下のWWDC23に関する記事のうち「新たに」で始まる段落を、主な事実を残して短い箇条書きに書き換えてください。

提示文:
━━━━━━━━━━

3つのキーワードで読み解く! 「WWDC23」から見えた2024年のAppleプラットフォーム(4/5 ページ)
2023年5月に開催されたAppleの「WWDC23」。話題は「初の空間コンピュータ」として発表された「Apple Vision Pro」に行きがちだが、Appleのプラットフォームを支える、既存OSのバージョンアップも見逃せないポイントが多い。
心の健康や近視の予防に取り組むヘルス機能
そして最後のキーワードであり、もう1つの重要な新トレンドが、さらに進んだ「ウェルビーイング」への取り組みだ。
Appleが2015年にApple Watchをリリースして以降、Appleは事故や心疾患で命を落としかけていた世界中の多くの人々の命を救い、毎年のように同社に届く感謝のメールが紹介されている。
ただし、これまでApple WatchやiPhoneが提供していた健康機能は、日々の生活の中での運動量を計測して人々をより活動的に仕向けたり、心臓に関するさまざまなバイタルデータを収集したり、血中酸素濃度の計測など身体的な健康だけにフォーカスをしていた。
iOS 17やiPadOS 17そしてwatchOS 10で、Appleは常に良いメンタルヘルスを保つための機能の提供も始める。
カリフォルニア大学ロサンゼルス校(UCLA)の心理学および精神医学の著名な教授のミシェル・クラスク博士の協力も得て、日々の生活の中で感じる心の状態に向き合い記録をつける機能を開発した。
新たに「ヘルスケア」アプリが搭載されるiPad/iPhone/Apple Watch上で、定期的にその時の心の状態を「非常に快適」から「非常に不快」の間のどの状態にあるかをスライダーを使って入力、次に「旅行」や「家族」など自分の気分に最も大きく影響を及ぼしている関連事項を選び、「感謝」や「心配」といった自分の気持ちを記述する。
クラスク博士は「自分の気持ちを認識することは、辛い感情に対処し、前向きな瞬間を大切にし、より健康的に過ごすのに役立つことが分かっています」と語っている。実際、UCLA Digital Mental Health Studyの参加者アンケートの初期結果では、参加者の80%以上が研究調査アプリで気分を振り返ることによって感情の認識が深まったと回答し、約半数がより健康的になったと回答している。

━━━━━━━━━━

データエントリー:
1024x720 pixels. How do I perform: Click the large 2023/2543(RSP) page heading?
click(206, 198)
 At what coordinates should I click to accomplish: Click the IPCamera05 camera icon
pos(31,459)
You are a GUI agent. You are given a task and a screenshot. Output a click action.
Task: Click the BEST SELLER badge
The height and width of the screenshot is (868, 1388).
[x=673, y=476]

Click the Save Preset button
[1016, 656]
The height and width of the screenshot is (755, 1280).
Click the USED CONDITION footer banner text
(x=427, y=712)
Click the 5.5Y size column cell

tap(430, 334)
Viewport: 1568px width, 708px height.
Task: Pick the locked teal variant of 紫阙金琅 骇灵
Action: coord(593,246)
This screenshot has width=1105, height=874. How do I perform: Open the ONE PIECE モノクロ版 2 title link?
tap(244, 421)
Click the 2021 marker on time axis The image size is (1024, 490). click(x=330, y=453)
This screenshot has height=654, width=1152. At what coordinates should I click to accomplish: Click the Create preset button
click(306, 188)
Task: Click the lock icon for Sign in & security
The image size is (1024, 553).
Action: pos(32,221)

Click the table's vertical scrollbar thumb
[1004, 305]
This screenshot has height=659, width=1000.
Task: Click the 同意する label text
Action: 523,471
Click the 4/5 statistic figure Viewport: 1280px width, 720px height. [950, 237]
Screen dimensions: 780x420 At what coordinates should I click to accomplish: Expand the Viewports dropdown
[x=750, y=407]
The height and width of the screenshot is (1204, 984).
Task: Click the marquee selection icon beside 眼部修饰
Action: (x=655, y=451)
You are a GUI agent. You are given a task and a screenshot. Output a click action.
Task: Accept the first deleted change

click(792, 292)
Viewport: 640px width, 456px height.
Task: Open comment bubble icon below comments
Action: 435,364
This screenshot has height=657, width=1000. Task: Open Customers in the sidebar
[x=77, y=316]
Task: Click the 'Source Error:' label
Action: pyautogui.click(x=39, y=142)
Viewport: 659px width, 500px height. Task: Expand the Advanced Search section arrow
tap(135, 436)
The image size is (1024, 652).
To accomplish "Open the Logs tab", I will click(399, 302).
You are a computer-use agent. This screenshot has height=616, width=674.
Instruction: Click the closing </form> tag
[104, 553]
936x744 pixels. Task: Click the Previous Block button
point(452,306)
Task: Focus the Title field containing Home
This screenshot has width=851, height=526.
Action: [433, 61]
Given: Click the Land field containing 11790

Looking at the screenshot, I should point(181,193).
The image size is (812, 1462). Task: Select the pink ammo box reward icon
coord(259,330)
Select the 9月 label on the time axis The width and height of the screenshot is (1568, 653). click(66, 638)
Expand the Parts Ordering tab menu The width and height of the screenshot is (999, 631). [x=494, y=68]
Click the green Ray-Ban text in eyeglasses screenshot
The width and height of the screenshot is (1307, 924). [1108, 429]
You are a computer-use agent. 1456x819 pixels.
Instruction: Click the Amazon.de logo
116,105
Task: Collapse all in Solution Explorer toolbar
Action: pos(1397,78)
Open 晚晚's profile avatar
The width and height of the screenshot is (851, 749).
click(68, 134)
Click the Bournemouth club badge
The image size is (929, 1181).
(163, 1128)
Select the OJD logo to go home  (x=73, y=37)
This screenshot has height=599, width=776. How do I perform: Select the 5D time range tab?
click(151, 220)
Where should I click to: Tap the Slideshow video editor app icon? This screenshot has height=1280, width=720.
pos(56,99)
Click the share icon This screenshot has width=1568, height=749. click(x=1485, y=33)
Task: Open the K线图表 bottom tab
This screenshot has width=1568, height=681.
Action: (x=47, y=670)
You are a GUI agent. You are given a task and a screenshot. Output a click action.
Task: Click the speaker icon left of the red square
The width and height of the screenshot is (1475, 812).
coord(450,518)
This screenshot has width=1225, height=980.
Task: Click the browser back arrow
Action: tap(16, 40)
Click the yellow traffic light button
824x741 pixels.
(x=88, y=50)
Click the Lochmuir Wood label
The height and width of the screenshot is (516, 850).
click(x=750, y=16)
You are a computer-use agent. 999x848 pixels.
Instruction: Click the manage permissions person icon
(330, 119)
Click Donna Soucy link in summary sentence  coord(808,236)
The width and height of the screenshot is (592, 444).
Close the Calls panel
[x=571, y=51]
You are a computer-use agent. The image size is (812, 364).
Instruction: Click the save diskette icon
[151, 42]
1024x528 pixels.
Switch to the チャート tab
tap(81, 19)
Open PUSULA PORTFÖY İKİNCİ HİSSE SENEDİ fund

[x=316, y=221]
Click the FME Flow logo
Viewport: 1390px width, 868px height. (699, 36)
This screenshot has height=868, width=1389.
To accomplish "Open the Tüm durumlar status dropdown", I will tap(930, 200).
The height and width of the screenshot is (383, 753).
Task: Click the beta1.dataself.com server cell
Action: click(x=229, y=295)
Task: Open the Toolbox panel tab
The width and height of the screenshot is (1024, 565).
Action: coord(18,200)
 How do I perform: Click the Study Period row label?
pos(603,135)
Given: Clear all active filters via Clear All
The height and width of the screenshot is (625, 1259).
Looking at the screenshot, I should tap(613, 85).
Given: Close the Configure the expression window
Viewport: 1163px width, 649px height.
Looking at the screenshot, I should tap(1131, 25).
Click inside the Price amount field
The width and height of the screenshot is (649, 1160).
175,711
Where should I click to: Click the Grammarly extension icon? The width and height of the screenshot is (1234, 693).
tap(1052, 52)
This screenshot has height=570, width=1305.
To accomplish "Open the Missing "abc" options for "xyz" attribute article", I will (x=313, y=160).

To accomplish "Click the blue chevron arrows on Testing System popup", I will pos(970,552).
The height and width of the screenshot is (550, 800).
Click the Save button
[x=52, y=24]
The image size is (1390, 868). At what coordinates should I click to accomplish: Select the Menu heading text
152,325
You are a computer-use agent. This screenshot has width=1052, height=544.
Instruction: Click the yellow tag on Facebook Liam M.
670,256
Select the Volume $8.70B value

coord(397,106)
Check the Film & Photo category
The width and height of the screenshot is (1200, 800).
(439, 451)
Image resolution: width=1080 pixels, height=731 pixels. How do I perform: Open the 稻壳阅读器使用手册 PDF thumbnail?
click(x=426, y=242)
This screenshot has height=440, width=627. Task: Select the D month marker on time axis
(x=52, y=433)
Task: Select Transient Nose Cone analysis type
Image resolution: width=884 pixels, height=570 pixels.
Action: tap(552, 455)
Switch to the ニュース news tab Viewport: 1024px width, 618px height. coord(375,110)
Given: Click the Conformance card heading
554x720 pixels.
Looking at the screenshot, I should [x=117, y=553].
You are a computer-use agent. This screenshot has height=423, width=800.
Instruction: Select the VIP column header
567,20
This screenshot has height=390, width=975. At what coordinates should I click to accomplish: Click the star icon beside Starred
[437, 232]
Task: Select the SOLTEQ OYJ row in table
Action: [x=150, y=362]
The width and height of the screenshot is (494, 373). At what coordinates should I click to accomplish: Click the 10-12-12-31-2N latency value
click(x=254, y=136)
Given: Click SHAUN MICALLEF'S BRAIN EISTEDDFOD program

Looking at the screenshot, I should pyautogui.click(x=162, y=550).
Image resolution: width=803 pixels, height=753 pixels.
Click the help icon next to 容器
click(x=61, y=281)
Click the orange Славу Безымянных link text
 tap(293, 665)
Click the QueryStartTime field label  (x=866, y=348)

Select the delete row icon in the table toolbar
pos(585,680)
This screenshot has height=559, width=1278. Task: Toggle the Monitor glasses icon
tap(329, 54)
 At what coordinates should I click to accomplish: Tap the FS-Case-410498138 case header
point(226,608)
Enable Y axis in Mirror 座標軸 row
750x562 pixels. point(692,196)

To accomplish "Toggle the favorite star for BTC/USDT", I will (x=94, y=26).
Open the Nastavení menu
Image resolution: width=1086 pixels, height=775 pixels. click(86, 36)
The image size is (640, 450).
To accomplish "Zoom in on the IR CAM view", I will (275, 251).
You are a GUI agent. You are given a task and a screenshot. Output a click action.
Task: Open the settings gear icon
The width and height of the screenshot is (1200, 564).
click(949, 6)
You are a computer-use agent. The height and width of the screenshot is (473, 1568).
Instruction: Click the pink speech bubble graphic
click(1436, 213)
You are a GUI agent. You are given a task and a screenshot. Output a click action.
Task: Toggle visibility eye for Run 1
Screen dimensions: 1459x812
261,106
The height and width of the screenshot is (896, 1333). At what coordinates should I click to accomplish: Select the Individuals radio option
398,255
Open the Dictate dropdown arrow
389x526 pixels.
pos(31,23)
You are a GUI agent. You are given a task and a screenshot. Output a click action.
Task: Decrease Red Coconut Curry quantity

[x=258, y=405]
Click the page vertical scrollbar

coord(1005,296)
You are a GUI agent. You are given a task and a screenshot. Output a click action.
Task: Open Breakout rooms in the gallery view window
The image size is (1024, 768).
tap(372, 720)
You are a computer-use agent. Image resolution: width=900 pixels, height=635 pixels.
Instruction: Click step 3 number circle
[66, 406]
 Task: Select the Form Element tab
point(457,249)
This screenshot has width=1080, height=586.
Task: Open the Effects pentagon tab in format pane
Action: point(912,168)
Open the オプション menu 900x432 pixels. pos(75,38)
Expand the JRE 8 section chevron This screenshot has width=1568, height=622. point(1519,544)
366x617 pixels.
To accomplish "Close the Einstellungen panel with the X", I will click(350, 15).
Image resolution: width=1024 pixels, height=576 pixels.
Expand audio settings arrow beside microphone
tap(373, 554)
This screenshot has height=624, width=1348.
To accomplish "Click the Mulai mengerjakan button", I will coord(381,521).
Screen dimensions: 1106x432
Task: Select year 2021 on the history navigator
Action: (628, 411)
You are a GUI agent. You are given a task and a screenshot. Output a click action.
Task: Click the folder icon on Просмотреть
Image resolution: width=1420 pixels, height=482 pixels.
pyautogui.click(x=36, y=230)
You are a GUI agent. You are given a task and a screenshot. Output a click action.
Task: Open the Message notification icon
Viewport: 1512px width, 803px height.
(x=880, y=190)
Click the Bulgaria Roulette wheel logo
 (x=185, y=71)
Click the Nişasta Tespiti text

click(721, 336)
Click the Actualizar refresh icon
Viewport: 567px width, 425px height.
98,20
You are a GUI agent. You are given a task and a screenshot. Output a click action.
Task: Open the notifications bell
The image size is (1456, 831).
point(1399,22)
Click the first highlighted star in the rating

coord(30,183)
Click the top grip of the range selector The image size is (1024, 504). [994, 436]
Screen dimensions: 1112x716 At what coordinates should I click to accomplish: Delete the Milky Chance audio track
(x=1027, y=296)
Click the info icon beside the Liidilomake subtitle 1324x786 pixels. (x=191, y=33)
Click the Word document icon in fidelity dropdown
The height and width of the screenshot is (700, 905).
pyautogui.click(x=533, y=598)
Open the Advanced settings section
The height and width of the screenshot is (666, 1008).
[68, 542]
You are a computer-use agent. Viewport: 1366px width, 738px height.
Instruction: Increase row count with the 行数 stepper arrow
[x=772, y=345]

━━━━━━━━━━

解答例:
- 新たに「ヘルスケア」アプリが搭載されるiPad/iPhone/Apple Watchで使う
- 定期的に、その時の心の状態をスライダーで「非常に快適」から「非常に不快」の間で入力する
- 次に、「旅行」や「家族」など、気分に最も大きく影響している関連事項を選ぶ
- 「感謝」や「心配」といった自分の気持ちを記述する